What is asked: Can you rewrite the listing below with every "dropdown" changed to "drop-down" and everything else left as it is?

Data in this exercise:
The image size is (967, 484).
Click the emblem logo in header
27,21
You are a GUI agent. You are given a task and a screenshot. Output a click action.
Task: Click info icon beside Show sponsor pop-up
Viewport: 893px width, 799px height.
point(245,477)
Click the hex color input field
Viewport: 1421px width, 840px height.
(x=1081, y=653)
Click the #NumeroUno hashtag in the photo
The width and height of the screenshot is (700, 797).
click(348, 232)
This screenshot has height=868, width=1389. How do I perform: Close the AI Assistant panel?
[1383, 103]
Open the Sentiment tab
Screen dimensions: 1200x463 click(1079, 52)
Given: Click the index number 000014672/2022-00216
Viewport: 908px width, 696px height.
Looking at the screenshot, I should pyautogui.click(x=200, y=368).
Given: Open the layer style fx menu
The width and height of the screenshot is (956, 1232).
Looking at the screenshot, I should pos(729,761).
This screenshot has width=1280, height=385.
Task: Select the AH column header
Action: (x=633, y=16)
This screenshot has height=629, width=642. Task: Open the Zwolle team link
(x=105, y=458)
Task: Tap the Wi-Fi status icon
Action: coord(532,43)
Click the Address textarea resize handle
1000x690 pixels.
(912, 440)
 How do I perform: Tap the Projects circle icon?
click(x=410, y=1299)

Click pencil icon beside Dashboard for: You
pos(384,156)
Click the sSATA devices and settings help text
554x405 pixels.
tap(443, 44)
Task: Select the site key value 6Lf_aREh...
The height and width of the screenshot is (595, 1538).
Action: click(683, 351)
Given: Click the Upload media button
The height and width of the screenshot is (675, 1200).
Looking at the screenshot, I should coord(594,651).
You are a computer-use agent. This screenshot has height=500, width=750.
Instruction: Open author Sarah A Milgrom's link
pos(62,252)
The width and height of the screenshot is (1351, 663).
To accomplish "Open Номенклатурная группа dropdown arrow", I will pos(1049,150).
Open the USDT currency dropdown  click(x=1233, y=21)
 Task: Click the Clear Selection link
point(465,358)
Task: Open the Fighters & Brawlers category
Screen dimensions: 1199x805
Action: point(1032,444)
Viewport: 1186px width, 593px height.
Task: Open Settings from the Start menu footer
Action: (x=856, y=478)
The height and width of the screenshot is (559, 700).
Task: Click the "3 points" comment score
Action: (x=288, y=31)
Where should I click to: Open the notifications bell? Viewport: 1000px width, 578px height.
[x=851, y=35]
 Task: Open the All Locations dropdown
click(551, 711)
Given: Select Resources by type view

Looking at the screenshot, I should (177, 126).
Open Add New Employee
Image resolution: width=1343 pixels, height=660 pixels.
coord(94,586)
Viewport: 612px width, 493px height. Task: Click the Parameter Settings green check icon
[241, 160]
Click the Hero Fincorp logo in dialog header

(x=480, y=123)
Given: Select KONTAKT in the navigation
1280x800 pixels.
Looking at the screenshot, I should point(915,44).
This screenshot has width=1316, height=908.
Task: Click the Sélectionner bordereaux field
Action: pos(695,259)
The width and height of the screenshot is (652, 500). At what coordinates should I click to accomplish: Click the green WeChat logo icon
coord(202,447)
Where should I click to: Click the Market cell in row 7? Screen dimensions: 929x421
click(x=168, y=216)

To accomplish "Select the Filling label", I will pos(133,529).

Task solution:
The image size is (967, 484).
Click the emblem logo in header
27,21
You are a GUI agent. You are given a task and a screenshot. Output a click action.
Task: Click info icon beside Show sponsor pop-up
Viewport: 893px width, 799px height.
point(245,477)
Click the hex color input field
Viewport: 1421px width, 840px height.
(x=1081, y=653)
Click the #NumeroUno hashtag in the photo
The width and height of the screenshot is (700, 797).
click(348, 232)
This screenshot has height=868, width=1389. How do I perform: Close the AI Assistant panel?
[1383, 103]
Open the Sentiment tab
Screen dimensions: 1200x463 click(1079, 52)
Given: Click the index number 000014672/2022-00216
Viewport: 908px width, 696px height.
Looking at the screenshot, I should pyautogui.click(x=200, y=368).
Given: Open the layer style fx menu
The width and height of the screenshot is (956, 1232).
Looking at the screenshot, I should pos(729,761).
This screenshot has width=1280, height=385.
Task: Select the AH column header
Action: (x=633, y=16)
This screenshot has height=629, width=642. Task: Open the Zwolle team link
(x=105, y=458)
Task: Tap the Wi-Fi status icon
Action: coord(532,43)
Click the Address textarea resize handle
1000x690 pixels.
(912, 440)
 How do I perform: Tap the Projects circle icon?
click(x=410, y=1299)

Click pencil icon beside Dashboard for: You
pos(384,156)
Click the sSATA devices and settings help text
554x405 pixels.
tap(443, 44)
Task: Select the site key value 6Lf_aREh...
The height and width of the screenshot is (595, 1538).
Action: click(683, 351)
Given: Click the Upload media button
The height and width of the screenshot is (675, 1200).
Looking at the screenshot, I should coord(594,651).
You are a computer-use agent. This screenshot has height=500, width=750.
Instruction: Open author Sarah A Milgrom's link
pos(62,252)
The width and height of the screenshot is (1351, 663).
To accomplish "Open Номенклатурная группа drop-down arrow", I will pos(1049,150).
Open the USDT currency drop-down  click(x=1233, y=21)
 Task: Click the Clear Selection link
point(465,358)
Task: Open the Fighters & Brawlers category
Screen dimensions: 1199x805
Action: point(1032,444)
Viewport: 1186px width, 593px height.
Task: Open Settings from the Start menu footer
Action: (x=856, y=478)
The height and width of the screenshot is (559, 700).
Task: Click the "3 points" comment score
Action: (x=288, y=31)
Where should I click to: Open the notifications bell? Viewport: 1000px width, 578px height.
[x=851, y=35]
 Task: Open the All Locations drop-down
click(551, 711)
Given: Select Resources by type view

Looking at the screenshot, I should (177, 126).
Open Add New Employee
Image resolution: width=1343 pixels, height=660 pixels.
coord(94,586)
Viewport: 612px width, 493px height. Task: Click the Parameter Settings green check icon
[241, 160]
Click the Hero Fincorp logo in dialog header

(x=480, y=123)
Given: Select KONTAKT in the navigation
1280x800 pixels.
Looking at the screenshot, I should point(915,44).
This screenshot has width=1316, height=908.
Task: Click the Sélectionner bordereaux field
Action: pos(695,259)
The width and height of the screenshot is (652, 500). At what coordinates should I click to accomplish: Click the green WeChat logo icon
coord(202,447)
Where should I click to: Click the Market cell in row 7? Screen dimensions: 929x421
click(x=168, y=216)

To accomplish "Select the Filling label", I will pos(133,529).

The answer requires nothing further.